Allyson is currently a fourth year student in the chemistry doctoral program at Purdue University. She is working as a research assistant for Dr. Paul Shepson. Her current research investigates the aqueous phase yield of light alkyl nitrates in the laboratory. The goal of Allyson’s research is to advance the understanding of why much higher branching ratios of alkyl nitrates have been reported in aqueous solution compared to the gas phase and to determine if there are any important aqueous phase sources of alkyl nitrates in the atmosphere. Her research at UMBS will expand to assess the role that photochemical reactions play in organic nitrate formation in aqueous systems through the analysis of cloud, rain and dew water collected on site.
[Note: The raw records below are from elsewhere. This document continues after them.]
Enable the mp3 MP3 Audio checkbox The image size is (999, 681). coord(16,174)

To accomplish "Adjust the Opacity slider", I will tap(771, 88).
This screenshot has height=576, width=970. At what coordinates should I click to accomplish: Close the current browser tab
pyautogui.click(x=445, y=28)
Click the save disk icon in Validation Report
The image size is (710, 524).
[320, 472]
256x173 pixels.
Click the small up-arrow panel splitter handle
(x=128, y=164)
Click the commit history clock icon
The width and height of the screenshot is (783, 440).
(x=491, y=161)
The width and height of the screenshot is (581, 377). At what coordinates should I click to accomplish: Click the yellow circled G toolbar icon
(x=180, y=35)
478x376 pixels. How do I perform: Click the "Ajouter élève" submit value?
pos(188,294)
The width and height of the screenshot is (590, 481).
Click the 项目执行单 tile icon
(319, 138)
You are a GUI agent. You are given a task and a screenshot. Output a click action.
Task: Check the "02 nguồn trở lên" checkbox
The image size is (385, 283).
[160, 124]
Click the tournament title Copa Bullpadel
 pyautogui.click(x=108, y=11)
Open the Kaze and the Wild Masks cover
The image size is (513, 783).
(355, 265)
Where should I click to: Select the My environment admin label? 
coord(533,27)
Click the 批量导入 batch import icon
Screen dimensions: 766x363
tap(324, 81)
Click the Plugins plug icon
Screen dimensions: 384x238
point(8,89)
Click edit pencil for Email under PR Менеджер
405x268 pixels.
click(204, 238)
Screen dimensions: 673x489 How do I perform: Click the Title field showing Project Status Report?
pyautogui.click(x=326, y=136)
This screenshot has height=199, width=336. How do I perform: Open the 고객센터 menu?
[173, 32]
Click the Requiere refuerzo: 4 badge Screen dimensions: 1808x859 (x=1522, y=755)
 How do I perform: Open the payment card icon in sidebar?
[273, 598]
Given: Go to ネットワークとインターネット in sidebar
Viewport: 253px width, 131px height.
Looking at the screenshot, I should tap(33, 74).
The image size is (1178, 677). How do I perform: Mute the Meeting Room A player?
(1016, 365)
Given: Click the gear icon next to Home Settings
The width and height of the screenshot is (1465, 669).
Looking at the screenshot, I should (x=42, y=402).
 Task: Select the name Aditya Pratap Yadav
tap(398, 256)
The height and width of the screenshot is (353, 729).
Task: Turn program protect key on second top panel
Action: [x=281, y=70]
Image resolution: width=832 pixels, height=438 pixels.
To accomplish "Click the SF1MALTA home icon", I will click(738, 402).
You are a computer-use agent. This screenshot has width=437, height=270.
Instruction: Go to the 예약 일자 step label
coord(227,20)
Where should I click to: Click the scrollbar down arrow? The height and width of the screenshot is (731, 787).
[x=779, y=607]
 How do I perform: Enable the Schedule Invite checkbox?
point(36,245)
Studies of canopy nitrogen chemistry and atmospheric inputs of nitrogen to the forest
This research attempts to improve our understanding of the role of aqueous phase photochemistry in the fate of atmospheric NOx and the role of deposited nitrogen as a source of forest ecosystem nitrogen. It will focus on the sequestration of nitrogen through organic nitrate production, and deposition to the soil in a forest environment. The hypothesis states that while some canopy surface photochemistry can re-release deposited nitrogen to the atmosphere in the form of HONO or NOx, some processing commits that nitrogen to the forest floor where it can be utilized. Further, a significant fraction of nitrogen that is in the soil is deposited from the atmosphere. This study will contribute to the long term effort on improving our understanding of the nature, chemistry, and impact of atmospheric nitrogen.